Dana Moras, who has served as a Shepherd Glen kindergarten teacher for the past 15 years, highlighted a number of problems with the plan during a Board of Education meeting that took place last week — including the sleep cycles and energy levels of young kids.
“I have never been able to leave because of the love and passion I have for this town,” she said. But starting elementary schools later, she said, “would be extremely inequitable.”
Students with two working parents would likely have to spend more time in early morning daycare, she posited, which would not only load up the financial burden placed on those parents, but hurt young students “forced to be ‘on’ for a much longer time than their peers.”
“As a kindergarten teacher, I know firsthand how difficult the end of school day in particular is for young students. They are absolutely exhausted by the afternoon. Six-year-olds wake up pretty early,” she stated.
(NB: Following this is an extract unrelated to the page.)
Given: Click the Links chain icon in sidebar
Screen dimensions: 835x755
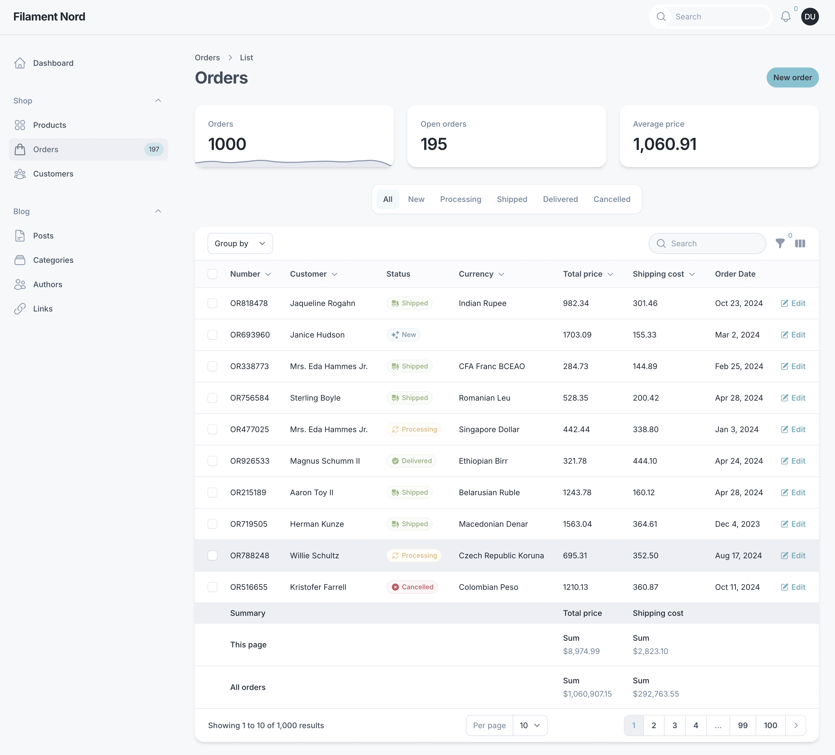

“I have three small children of my own at home,” Moras added. “This time change would make it impossible for me to secure child care for them, especially at this point in time. Since it’s not a financial option, I would have no other choice to leave the district that I have been so proud to call home for so many years.”
“I know many of my colleagues are in the same boat as me,” she stated.
Moras concluded by pointing to Hamden’s “mission statement,” which she said is “making sure students learn to the best of their potential every day.”
While for high schoolers that likely means starting school later, Moras said, young students need to start school earlier, otherwise there will be a “higher risk of burn-out, an increase in difficult behaviors, and the social emotional well-being of students will be at risk.”
Kaplan told the Independent that no plan will be “ideal for everyone,” but hopefully the district can identify an option that will cause “the least amount of disruption and harm to our community.”
“It’s not just funding,” she pointed out, despite the fact that the district originally decided to reorient transportation practices in response to surging busing costs and financial limitations at the municipal level.
Traffic patterns specific to Hamden also shape the issue. Hamden Middle School, for example, poses unique problems due to its narrow layout and location, often delaying buses as they attempt to get in and out of the school campus and reintegrate back into rush hour on Dixwell Avenue. For that reason, starting the middle school last, she suggested, may resolve additional obstacles in getting kids to class on time.
In other words, while sleep cycles, arrival times and dismissal times may all clearly define students’ academic success and mental health, figuring out a way to get kids to school on time and maximize their time in the classroom with fewer buses is the ultimate concern.
“I really feel,” Kaplan reflected, “that every single plan has benefits, but also drawbacks. We can’t assume there’s a one-size-fits-all solution to our challenges, but going forward we need community feedback to make a more informed decision.”